(Beginning of Material provided)

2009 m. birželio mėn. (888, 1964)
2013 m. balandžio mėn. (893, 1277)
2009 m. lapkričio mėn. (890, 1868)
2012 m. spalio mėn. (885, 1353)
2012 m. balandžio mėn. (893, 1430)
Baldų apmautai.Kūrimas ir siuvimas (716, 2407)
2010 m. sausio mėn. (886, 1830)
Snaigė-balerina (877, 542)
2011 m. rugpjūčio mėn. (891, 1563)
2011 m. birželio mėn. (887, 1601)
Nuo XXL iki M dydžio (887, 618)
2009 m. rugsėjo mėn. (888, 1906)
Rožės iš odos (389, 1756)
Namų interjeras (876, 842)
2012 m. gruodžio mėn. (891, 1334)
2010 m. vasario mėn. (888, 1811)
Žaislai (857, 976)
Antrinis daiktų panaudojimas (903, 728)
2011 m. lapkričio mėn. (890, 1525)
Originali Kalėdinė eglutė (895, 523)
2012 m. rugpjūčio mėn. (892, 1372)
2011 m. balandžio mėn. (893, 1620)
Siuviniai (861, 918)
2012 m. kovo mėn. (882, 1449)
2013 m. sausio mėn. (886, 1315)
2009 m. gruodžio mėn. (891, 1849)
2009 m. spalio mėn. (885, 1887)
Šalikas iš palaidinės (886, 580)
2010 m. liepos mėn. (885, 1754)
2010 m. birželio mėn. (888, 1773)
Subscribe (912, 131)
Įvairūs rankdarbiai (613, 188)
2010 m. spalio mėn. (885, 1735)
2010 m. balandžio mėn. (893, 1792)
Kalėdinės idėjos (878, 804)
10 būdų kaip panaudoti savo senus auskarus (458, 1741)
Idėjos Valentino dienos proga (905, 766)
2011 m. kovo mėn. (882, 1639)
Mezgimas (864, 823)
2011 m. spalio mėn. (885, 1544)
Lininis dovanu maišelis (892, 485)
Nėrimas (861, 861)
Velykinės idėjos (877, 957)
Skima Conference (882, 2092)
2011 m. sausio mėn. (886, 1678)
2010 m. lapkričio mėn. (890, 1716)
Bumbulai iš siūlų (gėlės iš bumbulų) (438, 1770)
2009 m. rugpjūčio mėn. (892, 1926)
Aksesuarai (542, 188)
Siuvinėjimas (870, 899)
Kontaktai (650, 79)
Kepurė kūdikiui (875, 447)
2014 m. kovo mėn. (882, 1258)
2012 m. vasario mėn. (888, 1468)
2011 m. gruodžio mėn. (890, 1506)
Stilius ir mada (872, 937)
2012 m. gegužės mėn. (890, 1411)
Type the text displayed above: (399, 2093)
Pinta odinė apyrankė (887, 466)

(End of Material provided)

As the answer, set down only the lines from the data above between the one holding "2011 m. balandžio mėn. (893, 1620)" and the one holding "2010 m. lapkričio mėn. (890, 1716)", inclusive, exactly as they read.

2011 m. balandžio mėn. (893, 1620)
Siuviniai (861, 918)
2012 m. kovo mėn. (882, 1449)
2013 m. sausio mėn. (886, 1315)
2009 m. gruodžio mėn. (891, 1849)
2009 m. spalio mėn. (885, 1887)
Šalikas iš palaidinės (886, 580)
2010 m. liepos mėn. (885, 1754)
2010 m. birželio mėn. (888, 1773)
Subscribe (912, 131)
Įvairūs rankdarbiai (613, 188)
2010 m. spalio mėn. (885, 1735)
2010 m. balandžio mėn. (893, 1792)
Kalėdinės idėjos (878, 804)
10 būdų kaip panaudoti savo senus auskarus (458, 1741)
Idėjos Valentino dienos proga (905, 766)
2011 m. kovo mėn. (882, 1639)
Mezgimas (864, 823)
2011 m. spalio mėn. (885, 1544)
Lininis dovanu maišelis (892, 485)
Nėrimas (861, 861)
Velykinės idėjos (877, 957)
Skima Conference (882, 2092)
2011 m. sausio mėn. (886, 1678)
2010 m. lapkričio mėn. (890, 1716)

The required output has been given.